Suyabatmaz Mahallesi Muhtarı Metin Ağalın, Pişirici Mescidi ve
Kasteli’nin lağım sularından kurtarılmasını isterken, defalarca çalışma
yapılmasına rağmen sızıntının bulunamadığını söyledi. Ağalın, şöyle konuştu:
"Büyükşehir Belediyesi’ne bağlı GASKİ Genel Müdürlüğü ekipleri bunun
çalışmasını yaptı. Kanalları açtılar. Bir şekilde bu suyun nereden geldiğini
tespit edemiyorlar, daha önce böyle bir şey yoktu. Bugün restorasyondan geçmiş
tarihi eser bu şekilde, yani bu çok şaşılacak iş. Restorasyondan sonra en az 20
defa açıldı, ama bu şekilde bunu tespit edemiyorlar, anlayamıyorum. Buraya bu
kadar ciddi bir para harcanmış, ama kanalizasyon suyu sızması nedeni ile kötü
durumda. Bir an önce sızmanın bulunmasını istiyoruz."
GASKİ Genel Müdürü
Gaziantep Büyükşehir Belediyesi Su ve Kanalizasyon İdaresi (GASKİ) Genel
Müdürü Fahrettin Uslusoy ise, mescidin kotunun yerin bayağı
altında olduğunu, normal bir kanalizasyon kotunun altında bir alanda bulunduğu
için çok uzun zamandan bu yana sızıntıları tespit etmek için uğraş verdiklerini
belirtti.

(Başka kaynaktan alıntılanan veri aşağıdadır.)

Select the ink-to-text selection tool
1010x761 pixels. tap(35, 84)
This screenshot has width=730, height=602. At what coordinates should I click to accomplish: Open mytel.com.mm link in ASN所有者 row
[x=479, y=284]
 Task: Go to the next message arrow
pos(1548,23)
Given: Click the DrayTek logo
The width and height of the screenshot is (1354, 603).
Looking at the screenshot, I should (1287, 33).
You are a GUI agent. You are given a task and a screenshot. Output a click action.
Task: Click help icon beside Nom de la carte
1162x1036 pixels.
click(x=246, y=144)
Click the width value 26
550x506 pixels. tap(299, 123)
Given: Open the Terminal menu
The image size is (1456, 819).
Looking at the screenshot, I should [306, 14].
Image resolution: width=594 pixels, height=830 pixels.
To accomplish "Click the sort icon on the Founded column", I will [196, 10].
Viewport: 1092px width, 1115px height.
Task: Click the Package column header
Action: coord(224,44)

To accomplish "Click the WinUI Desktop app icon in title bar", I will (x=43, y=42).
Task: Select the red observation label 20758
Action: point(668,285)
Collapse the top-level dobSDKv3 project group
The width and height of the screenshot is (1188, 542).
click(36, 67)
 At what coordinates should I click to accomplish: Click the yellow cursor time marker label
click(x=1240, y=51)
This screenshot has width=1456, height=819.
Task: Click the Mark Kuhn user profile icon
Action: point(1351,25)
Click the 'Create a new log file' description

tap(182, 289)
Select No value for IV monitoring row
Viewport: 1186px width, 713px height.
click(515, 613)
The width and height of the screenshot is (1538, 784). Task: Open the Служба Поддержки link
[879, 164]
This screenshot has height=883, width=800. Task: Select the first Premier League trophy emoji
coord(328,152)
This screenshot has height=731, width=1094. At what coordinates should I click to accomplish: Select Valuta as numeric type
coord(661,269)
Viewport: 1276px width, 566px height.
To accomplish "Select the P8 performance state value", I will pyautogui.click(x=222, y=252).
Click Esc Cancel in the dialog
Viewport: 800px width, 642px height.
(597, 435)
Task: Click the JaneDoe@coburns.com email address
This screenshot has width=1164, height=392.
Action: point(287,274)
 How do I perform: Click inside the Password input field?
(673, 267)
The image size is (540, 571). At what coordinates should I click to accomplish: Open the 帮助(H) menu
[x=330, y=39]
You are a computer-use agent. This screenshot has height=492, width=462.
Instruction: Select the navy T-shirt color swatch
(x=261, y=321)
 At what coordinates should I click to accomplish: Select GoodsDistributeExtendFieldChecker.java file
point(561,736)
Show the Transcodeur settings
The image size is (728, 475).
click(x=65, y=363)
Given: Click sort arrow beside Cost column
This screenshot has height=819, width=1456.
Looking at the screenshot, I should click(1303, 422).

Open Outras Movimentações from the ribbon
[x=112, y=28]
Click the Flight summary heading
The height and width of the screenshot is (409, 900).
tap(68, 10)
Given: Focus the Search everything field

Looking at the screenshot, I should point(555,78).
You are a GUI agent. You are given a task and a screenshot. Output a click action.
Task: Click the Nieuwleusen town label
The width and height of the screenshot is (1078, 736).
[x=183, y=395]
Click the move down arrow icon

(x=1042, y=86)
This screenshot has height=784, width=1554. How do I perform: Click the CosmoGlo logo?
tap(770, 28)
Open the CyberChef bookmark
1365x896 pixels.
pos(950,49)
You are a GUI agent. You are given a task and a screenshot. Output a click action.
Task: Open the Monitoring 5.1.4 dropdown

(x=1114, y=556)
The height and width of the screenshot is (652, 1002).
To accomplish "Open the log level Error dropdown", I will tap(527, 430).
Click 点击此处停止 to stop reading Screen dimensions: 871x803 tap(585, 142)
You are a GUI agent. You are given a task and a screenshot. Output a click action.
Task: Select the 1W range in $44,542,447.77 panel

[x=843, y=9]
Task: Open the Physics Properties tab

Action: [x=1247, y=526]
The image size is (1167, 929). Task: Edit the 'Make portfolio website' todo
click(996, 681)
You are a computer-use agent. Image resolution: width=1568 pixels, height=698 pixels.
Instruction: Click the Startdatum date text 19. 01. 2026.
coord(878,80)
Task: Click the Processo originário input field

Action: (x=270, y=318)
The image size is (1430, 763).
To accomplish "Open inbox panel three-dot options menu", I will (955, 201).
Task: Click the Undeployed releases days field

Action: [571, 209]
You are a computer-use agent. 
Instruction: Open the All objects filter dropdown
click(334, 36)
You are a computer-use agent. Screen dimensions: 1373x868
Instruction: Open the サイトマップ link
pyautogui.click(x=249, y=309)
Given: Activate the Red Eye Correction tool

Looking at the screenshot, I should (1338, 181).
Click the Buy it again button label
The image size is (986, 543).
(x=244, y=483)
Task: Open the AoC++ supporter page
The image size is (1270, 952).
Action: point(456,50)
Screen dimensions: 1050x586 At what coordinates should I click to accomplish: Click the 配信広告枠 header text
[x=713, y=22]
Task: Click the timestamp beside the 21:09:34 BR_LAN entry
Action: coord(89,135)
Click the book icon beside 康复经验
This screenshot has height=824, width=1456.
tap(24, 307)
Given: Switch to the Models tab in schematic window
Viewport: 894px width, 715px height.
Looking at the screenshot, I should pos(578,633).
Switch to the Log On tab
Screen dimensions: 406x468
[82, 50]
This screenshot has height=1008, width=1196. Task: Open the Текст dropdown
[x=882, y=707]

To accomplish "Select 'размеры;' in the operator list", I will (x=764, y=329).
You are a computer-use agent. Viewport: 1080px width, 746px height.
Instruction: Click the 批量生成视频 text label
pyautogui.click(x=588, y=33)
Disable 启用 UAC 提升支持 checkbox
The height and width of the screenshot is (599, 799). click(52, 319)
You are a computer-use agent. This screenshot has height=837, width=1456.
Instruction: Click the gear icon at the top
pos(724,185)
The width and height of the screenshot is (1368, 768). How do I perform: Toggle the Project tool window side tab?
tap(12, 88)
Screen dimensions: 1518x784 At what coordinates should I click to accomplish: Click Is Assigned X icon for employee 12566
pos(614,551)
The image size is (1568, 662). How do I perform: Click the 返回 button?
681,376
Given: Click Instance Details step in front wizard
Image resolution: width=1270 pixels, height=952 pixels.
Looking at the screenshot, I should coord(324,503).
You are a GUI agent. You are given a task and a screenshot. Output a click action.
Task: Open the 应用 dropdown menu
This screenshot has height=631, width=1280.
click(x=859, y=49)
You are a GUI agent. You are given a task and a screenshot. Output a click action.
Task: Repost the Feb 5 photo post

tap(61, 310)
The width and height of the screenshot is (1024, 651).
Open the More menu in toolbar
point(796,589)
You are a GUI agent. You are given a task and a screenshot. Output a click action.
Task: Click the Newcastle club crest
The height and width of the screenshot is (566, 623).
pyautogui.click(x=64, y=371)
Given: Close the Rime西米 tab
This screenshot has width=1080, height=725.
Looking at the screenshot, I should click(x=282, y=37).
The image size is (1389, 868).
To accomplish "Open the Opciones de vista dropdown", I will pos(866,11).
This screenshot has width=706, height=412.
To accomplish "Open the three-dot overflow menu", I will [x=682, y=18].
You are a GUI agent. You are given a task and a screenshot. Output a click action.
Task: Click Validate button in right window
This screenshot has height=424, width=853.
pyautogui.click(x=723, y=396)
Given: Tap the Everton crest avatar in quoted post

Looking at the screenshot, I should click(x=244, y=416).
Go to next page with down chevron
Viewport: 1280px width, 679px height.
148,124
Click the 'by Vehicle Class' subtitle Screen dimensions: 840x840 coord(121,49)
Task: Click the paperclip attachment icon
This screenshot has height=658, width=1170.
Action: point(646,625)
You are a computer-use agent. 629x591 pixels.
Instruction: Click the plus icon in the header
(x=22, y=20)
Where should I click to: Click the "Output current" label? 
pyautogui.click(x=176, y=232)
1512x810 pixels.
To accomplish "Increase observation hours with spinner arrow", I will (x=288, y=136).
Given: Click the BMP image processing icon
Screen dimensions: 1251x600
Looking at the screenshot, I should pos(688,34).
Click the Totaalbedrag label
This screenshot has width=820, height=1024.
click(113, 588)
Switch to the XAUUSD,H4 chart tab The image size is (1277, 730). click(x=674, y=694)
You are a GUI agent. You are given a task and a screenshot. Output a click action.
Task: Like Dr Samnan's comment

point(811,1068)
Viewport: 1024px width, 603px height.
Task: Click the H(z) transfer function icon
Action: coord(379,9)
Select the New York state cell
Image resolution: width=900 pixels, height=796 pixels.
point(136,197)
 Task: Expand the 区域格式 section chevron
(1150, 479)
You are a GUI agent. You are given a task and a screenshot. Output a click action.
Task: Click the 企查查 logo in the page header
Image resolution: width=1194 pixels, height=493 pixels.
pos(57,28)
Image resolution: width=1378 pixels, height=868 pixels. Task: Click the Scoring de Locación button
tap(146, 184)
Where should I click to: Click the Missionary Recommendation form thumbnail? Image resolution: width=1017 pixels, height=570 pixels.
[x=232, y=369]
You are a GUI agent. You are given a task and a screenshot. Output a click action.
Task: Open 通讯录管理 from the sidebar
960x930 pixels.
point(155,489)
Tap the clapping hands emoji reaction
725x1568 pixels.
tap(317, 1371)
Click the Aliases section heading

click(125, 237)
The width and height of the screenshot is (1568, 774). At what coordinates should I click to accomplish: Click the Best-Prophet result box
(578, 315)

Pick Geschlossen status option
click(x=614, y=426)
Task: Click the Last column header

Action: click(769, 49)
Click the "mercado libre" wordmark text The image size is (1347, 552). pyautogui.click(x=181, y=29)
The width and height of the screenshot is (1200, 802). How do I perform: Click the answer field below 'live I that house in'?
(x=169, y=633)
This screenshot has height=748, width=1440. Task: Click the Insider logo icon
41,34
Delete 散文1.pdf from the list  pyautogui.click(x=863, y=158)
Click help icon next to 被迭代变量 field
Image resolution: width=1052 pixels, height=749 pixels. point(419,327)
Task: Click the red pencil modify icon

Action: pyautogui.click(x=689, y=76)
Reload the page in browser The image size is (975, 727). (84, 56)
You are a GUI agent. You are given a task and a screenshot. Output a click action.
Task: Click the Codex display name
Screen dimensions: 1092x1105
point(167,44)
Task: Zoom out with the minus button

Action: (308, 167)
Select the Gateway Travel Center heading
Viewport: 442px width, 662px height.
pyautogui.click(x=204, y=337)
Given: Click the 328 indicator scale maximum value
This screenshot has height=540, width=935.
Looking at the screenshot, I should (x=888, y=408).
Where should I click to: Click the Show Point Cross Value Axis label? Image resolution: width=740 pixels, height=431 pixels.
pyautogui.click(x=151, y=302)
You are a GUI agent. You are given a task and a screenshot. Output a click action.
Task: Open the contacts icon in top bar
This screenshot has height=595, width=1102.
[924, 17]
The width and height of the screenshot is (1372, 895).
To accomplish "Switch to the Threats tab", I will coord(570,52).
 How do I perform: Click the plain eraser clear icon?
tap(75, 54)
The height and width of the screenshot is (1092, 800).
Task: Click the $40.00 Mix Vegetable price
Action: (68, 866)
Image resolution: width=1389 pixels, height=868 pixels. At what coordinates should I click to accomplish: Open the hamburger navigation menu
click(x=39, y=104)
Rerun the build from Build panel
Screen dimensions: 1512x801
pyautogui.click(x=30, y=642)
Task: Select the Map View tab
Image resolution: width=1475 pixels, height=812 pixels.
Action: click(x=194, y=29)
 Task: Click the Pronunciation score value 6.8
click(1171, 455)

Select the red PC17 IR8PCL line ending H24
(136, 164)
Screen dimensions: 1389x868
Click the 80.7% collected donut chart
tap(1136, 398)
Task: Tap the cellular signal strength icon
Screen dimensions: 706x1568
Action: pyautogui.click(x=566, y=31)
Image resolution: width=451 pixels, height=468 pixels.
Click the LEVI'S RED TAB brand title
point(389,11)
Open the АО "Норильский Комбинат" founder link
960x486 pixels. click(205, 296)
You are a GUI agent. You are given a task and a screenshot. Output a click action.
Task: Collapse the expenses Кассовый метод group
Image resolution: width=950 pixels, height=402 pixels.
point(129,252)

En sonunda son bir çare olarak cadde üzerindeki bütün kanalizasyon
sistemini baştan aşağı yenileyip, sağlam bir boru kullandıklarını anlatan
Uslusoy, sözlerini şöyle sürdürdü:
"Ama yine baktık ki halen damlamalar devam ediyor. Şimdi bizim bir sıkıntımız
da bunun civarındaki yapıların eski yapı olması, kendi iç yapılarının alt
yapılarının sıkıntılı olması ve bu yapıların da bir kısmının metruk vaziyette,
ya hiç kullanılmaması, ya da çok az kullanılması. Şimdi, yavaş yavaş artık bu
binanın, bu civardaki evlerin sahipleriyle görüşüp teker teker kendi
tesisatlarını kontrol ediyoruz. En azından bu mescidimizin böyle bir olumsuzluğu
bir daha yaşamaması için bu çabayı da sarf ediyoruz. Mülkiyet hakkından dolayı
evlere kendimiz giremiyoruz. Ev sahiplerini buldukça teker teker açıp
kanalizasyon sistemlerini baştan aşağıya mescide zarar vermeyecek şekilde,
oradaki tabii güzelliğe zarar vermeyecek hale getirilmesi için çalışmalarımızı
yapıyoruz."
Pişirici Mescidi ve Kasteli yetkilisi de, GASKİ Genel Müdürlüğü’nün Vakıflar
Bölge Müdürlüğü ile ortak bir çalışma yürütmek için harekete geçtiğini
söyledi.
Gazientep'in unutulan kastelleri
Dünyada yalnızca Gaziantep’te rastlanan ve bir zamanlar kentte çok sayıda
örneği bulunan kastellerden geriye yalnızca 6 tane kaldı.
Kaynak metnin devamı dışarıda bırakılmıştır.